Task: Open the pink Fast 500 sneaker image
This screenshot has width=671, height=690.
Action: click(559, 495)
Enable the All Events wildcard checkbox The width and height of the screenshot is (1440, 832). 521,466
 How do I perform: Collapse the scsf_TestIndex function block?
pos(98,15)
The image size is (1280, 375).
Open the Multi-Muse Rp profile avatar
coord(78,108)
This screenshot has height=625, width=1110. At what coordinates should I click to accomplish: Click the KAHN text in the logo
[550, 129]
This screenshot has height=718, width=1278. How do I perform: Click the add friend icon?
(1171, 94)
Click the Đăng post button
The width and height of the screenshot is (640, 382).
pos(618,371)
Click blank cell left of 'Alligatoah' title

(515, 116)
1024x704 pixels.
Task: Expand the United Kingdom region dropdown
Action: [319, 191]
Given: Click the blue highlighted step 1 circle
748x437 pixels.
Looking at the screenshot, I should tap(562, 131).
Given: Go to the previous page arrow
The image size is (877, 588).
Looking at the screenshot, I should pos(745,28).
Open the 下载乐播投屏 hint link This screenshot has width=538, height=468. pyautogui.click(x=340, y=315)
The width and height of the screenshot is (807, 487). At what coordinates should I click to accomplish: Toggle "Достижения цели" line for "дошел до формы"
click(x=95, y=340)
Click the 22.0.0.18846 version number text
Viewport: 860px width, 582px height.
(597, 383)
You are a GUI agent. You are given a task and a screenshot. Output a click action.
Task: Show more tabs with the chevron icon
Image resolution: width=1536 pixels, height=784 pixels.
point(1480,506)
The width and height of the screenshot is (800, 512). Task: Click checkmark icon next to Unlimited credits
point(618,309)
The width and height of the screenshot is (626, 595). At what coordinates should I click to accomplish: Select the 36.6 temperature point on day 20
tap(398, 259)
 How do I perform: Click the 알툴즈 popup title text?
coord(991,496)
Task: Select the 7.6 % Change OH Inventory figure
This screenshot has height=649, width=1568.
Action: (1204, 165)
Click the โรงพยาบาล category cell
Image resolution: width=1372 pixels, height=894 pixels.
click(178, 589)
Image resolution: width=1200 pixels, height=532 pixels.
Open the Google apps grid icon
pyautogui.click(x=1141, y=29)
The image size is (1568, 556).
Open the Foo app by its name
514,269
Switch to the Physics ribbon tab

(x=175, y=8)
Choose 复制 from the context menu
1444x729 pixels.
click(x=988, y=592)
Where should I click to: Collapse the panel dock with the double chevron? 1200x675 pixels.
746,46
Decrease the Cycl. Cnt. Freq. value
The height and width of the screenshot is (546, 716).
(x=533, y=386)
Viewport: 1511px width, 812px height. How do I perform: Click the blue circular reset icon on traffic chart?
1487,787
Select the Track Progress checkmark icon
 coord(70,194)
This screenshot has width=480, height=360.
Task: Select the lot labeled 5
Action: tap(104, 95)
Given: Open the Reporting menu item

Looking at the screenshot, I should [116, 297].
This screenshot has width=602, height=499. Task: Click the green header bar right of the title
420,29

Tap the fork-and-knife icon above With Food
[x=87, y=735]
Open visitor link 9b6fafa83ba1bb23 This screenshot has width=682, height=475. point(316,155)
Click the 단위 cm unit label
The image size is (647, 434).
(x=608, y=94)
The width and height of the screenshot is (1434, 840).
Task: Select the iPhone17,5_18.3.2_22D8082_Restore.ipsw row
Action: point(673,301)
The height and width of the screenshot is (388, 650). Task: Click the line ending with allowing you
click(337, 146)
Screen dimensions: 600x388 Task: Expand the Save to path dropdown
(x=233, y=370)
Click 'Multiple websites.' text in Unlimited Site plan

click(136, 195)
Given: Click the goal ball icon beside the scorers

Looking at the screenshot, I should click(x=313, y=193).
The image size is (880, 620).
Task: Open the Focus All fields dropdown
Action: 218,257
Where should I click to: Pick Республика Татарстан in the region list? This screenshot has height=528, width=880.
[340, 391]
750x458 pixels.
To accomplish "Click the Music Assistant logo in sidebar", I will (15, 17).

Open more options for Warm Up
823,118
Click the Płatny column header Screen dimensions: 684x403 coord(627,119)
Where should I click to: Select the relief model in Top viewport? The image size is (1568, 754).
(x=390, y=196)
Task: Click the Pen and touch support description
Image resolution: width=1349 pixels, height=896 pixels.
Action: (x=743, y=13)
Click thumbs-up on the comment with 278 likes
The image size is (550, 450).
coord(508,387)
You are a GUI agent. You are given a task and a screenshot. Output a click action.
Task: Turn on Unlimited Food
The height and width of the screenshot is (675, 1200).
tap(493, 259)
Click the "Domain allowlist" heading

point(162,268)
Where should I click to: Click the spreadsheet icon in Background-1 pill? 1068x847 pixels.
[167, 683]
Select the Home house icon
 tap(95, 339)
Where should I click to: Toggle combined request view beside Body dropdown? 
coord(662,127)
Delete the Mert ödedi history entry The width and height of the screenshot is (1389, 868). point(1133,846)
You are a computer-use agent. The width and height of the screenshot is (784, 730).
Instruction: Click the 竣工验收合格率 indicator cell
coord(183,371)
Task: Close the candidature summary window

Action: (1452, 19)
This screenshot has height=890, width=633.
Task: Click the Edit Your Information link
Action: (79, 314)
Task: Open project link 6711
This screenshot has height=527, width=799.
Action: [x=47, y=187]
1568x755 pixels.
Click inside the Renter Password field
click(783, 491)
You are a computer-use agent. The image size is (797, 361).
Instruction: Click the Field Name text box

☆ ☆ ☆

Throughout the material above, find lines holding the word "agent", then copy them.

You are a GUI agent. You are given a task and a screenshot. Output a click action.
You are a GUI agent. You are given a task and a screenshot. Output a click action.
You are a computer-use agent. The width and height of the screenshot is (784, 730).
You are a computer-use agent. The image size is (797, 361).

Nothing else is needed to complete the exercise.